_AVAILABLE DATA_
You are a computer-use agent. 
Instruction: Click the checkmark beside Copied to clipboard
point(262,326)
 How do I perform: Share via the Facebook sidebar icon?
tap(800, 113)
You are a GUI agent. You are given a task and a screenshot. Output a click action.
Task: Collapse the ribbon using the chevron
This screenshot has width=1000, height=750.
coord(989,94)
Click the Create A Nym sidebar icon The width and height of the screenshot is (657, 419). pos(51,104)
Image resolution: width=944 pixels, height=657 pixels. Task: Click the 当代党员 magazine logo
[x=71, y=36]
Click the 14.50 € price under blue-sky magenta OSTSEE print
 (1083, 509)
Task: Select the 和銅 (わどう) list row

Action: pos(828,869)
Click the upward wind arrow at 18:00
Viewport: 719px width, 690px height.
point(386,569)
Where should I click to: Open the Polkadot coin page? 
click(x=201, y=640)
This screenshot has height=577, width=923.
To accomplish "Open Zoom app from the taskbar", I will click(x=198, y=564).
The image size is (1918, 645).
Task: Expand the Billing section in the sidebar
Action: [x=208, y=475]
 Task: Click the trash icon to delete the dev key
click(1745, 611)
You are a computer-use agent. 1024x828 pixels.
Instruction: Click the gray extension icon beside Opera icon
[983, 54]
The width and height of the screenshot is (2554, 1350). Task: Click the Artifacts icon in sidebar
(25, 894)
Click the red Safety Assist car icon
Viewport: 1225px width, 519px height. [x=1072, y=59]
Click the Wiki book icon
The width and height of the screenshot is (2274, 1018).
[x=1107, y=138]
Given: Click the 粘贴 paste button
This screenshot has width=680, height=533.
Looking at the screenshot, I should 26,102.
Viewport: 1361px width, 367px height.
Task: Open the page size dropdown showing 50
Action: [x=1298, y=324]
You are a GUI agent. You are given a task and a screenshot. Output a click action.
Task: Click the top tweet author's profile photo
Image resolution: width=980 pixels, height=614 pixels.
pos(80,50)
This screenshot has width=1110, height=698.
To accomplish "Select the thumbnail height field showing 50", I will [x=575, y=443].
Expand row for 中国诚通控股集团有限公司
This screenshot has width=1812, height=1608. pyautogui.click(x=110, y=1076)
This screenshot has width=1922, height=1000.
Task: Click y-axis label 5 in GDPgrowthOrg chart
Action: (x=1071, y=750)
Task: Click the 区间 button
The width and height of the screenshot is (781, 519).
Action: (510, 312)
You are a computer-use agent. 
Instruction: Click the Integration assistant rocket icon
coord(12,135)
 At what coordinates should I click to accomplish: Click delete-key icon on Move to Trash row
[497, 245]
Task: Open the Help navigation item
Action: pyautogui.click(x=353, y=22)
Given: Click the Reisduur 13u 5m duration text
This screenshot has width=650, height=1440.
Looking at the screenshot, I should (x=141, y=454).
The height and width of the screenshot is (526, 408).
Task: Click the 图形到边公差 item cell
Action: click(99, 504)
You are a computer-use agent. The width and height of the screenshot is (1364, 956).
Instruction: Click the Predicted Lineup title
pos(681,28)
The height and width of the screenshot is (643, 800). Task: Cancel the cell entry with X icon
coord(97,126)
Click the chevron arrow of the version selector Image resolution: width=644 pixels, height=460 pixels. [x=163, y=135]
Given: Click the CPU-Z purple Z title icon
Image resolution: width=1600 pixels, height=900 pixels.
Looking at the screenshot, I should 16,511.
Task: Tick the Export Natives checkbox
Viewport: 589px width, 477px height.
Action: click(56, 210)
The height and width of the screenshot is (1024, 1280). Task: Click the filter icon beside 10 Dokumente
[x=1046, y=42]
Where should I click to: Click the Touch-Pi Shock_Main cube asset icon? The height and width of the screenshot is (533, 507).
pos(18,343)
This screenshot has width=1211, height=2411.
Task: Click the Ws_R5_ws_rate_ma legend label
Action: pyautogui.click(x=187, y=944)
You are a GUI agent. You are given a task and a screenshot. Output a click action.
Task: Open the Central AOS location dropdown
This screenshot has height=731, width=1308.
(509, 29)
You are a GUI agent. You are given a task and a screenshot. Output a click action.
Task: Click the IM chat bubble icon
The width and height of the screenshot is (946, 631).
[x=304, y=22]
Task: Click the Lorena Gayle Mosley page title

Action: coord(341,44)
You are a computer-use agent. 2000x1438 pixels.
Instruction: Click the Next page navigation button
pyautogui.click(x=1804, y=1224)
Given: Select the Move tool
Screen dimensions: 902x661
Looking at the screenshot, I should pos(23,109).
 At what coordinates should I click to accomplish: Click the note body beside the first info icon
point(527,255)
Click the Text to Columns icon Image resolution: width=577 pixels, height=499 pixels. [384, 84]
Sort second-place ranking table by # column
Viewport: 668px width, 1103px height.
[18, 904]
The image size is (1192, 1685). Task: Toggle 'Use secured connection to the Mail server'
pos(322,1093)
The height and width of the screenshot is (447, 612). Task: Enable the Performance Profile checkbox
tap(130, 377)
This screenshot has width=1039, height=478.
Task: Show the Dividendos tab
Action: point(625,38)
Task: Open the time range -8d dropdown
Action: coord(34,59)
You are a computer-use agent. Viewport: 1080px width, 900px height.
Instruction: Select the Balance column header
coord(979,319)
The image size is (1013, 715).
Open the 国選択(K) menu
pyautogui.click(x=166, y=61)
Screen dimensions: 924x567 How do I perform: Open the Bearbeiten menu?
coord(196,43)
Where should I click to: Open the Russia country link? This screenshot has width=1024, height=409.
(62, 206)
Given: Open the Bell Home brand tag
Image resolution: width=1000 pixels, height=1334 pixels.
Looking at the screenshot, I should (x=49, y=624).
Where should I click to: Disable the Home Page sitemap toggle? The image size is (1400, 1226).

_TASK INSTRUCTIONS_
The entries above should be repeated exactly, every one of them.

_ANSWER SPACE_
You are a computer-use agent. 
Instruction: Click the checkmark beside Copied to clipboard
point(262,326)
 How do I perform: Share via the Facebook sidebar icon?
tap(800, 113)
You are a GUI agent. You are given a task and a screenshot. Output a click action.
Task: Collapse the ribbon using the chevron
This screenshot has width=1000, height=750.
coord(989,94)
Click the Create A Nym sidebar icon The width and height of the screenshot is (657, 419). pos(51,104)
Image resolution: width=944 pixels, height=657 pixels. Task: Click the 当代党员 magazine logo
[x=71, y=36]
Click the 14.50 € price under blue-sky magenta OSTSEE print
 (1083, 509)
Task: Select the 和銅 (わどう) list row

Action: pos(828,869)
Click the upward wind arrow at 18:00
Viewport: 719px width, 690px height.
point(386,569)
Where should I click to: Open the Polkadot coin page? 
click(x=201, y=640)
This screenshot has height=577, width=923.
To accomplish "Open Zoom app from the taskbar", I will click(x=198, y=564).
The image size is (1918, 645).
Task: Expand the Billing section in the sidebar
Action: [x=208, y=475]
 Task: Click the trash icon to delete the dev key
click(1745, 611)
You are a computer-use agent. 1024x828 pixels.
Instruction: Click the gray extension icon beside Opera icon
[983, 54]
The width and height of the screenshot is (2554, 1350). Task: Click the Artifacts icon in sidebar
(25, 894)
Click the red Safety Assist car icon
Viewport: 1225px width, 519px height. [x=1072, y=59]
Click the Wiki book icon
The width and height of the screenshot is (2274, 1018).
[x=1107, y=138]
Given: Click the 粘贴 paste button
This screenshot has width=680, height=533.
Looking at the screenshot, I should 26,102.
Viewport: 1361px width, 367px height.
Task: Open the page size dropdown showing 50
Action: [x=1298, y=324]
You are a GUI agent. You are given a task and a screenshot. Output a click action.
Task: Click the top tweet author's profile photo
Image resolution: width=980 pixels, height=614 pixels.
pos(80,50)
This screenshot has width=1110, height=698.
To accomplish "Select the thumbnail height field showing 50", I will [x=575, y=443].
Expand row for 中国诚通控股集团有限公司
This screenshot has width=1812, height=1608. pyautogui.click(x=110, y=1076)
This screenshot has width=1922, height=1000.
Task: Click y-axis label 5 in GDPgrowthOrg chart
Action: (x=1071, y=750)
Task: Click the 区间 button
The width and height of the screenshot is (781, 519).
Action: (510, 312)
You are a computer-use agent. 
Instruction: Click the Integration assistant rocket icon
coord(12,135)
 At what coordinates should I click to accomplish: Click delete-key icon on Move to Trash row
[497, 245]
Task: Open the Help navigation item
Action: pyautogui.click(x=353, y=22)
Given: Click the Reisduur 13u 5m duration text
This screenshot has width=650, height=1440.
Looking at the screenshot, I should (x=141, y=454).
The height and width of the screenshot is (526, 408).
Task: Click the 图形到边公差 item cell
Action: click(99, 504)
You are a computer-use agent. The width and height of the screenshot is (1364, 956).
Instruction: Click the Predicted Lineup title
pos(681,28)
The height and width of the screenshot is (643, 800). Task: Cancel the cell entry with X icon
coord(97,126)
Click the chevron arrow of the version selector Image resolution: width=644 pixels, height=460 pixels. [x=163, y=135]
Given: Click the CPU-Z purple Z title icon
Image resolution: width=1600 pixels, height=900 pixels.
Looking at the screenshot, I should 16,511.
Task: Tick the Export Natives checkbox
Viewport: 589px width, 477px height.
Action: click(56, 210)
The height and width of the screenshot is (1024, 1280). Task: Click the filter icon beside 10 Dokumente
[x=1046, y=42]
Where should I click to: Click the Touch-Pi Shock_Main cube asset icon? The height and width of the screenshot is (533, 507).
pos(18,343)
This screenshot has width=1211, height=2411.
Task: Click the Ws_R5_ws_rate_ma legend label
Action: pyautogui.click(x=187, y=944)
You are a GUI agent. You are given a task and a screenshot. Output a click action.
Task: Open the Central AOS location dropdown
This screenshot has height=731, width=1308.
(509, 29)
You are a GUI agent. You are given a task and a screenshot. Output a click action.
Task: Click the IM chat bubble icon
The width and height of the screenshot is (946, 631).
[x=304, y=22]
Task: Click the Lorena Gayle Mosley page title

Action: coord(341,44)
You are a computer-use agent. 2000x1438 pixels.
Instruction: Click the Next page navigation button
pyautogui.click(x=1804, y=1224)
Given: Select the Move tool
Screen dimensions: 902x661
Looking at the screenshot, I should pos(23,109).
 At what coordinates should I click to accomplish: Click the note body beside the first info icon
point(527,255)
Click the Text to Columns icon Image resolution: width=577 pixels, height=499 pixels. [384, 84]
Sort second-place ranking table by # column
Viewport: 668px width, 1103px height.
[18, 904]
The image size is (1192, 1685). Task: Toggle 'Use secured connection to the Mail server'
pos(322,1093)
The height and width of the screenshot is (447, 612). Task: Enable the Performance Profile checkbox
tap(130, 377)
This screenshot has width=1039, height=478.
Task: Show the Dividendos tab
Action: point(625,38)
Task: Open the time range -8d dropdown
Action: coord(34,59)
You are a computer-use agent. Viewport: 1080px width, 900px height.
Instruction: Select the Balance column header
coord(979,319)
The image size is (1013, 715).
Open the 国選択(K) menu
pyautogui.click(x=166, y=61)
Screen dimensions: 924x567 How do I perform: Open the Bearbeiten menu?
coord(196,43)
Where should I click to: Open the Russia country link? This screenshot has width=1024, height=409.
(62, 206)
Given: Open the Bell Home brand tag
Image resolution: width=1000 pixels, height=1334 pixels.
Looking at the screenshot, I should (x=49, y=624).
Where should I click to: Disable the Home Page sitemap toggle? The image size is (1400, 1226).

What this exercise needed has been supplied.